A direita brasileira combinou em sua ação contra o petismo, por um lado, a fragilidade da nossa economia frente a crise econômica global (realçando a ampliação dos gastos públicos com as políticas redistributivas e de universalização de direitos como fatores de fragilização do país no enfrentamento da crise) e a rendição de setores do PT à convivência com mecanismos e estratégias de manutenção política forjados nos governos anteriores dos seus adversários, mas incrustados nos circuitos da governabilidade.
O fato de dirigentes e parlamentares petistas estarem envolvidos em esquemas de desvio de recursos para pagamento de dívidas de campanha (ainda que com a presença de dirigentes e parlamentares de quase todos os partidos de nosso sistema partidário) ou, apenas ofereceram a essa narrativa o elemento que faltava para que a direita a utilizasse para golpear o mandato da Presidenta Dilma, e a democracia, a partir de movimentos de rua, com apoio midiático e as bençãos dos corifeus do judiciário. Agora, têm a oportunidade de implementar um projeto político e social que enterra as conquistas sociais apontadas pela Constituição de 1988 e “esticadas” pelos governos petistas.

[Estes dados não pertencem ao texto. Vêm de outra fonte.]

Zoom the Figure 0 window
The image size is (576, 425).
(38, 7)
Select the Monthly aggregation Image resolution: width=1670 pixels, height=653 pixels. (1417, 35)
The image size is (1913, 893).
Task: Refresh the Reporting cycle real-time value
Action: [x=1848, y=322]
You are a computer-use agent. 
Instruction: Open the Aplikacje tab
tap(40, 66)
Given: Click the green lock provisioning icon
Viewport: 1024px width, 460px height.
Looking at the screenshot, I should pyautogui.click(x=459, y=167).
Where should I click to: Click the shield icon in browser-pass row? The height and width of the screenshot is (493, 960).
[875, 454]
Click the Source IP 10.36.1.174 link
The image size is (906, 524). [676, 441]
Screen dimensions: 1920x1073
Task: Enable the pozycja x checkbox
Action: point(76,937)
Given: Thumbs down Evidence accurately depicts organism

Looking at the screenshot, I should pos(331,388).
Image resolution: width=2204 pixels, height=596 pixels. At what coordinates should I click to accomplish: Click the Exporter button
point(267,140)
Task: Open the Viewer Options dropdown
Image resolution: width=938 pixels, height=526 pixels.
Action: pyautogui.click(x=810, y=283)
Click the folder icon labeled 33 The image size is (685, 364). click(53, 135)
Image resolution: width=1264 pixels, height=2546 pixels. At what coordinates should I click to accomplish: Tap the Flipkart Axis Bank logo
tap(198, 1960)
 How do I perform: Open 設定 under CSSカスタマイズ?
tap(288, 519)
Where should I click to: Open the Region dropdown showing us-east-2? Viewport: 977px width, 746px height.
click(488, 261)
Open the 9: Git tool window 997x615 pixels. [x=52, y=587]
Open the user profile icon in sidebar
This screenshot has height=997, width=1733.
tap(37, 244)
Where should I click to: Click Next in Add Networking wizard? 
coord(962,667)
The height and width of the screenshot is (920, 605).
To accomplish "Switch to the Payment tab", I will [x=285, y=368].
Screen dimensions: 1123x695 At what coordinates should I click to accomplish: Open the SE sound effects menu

As esquerdas (e o PT principalmente) terão uma boa (e extensa) pauta para consumo dos debates nos próximos anos. Nessa pauta estão velhas questões. Outras novas. E outras que aparentemente já estavam superadas, mas a longa e intensa participação em governos e parlamentos as recolocaram. Aqui vai o que me ocorre, momentaneamente:
a) A discussão acerca de como é possível participar do jogo político-eleitoral montado pela cultura elitista e corrupta dominante, sem que se confunda com essa cultura, nem se vincule aos mecanismos que ela engendrou e que se tornaram parte integrante do sistema político-eleitoral. Sem reproduzir seus mecanismos espúrios e se deixar tomar por estratagemas, que até podem dar sustentação política a governos comprometidos com políticas socialmente redistributivas e de universalização de direitos, mas a um preço ético e moral cuja fatura, cedo ou tarde, aparecerá. Como apareceu. Aqui, temos a pauta de qual Reforma Política o PT e as esquerdas devem defender não apenas “para fora”, mas “para dentro” de si.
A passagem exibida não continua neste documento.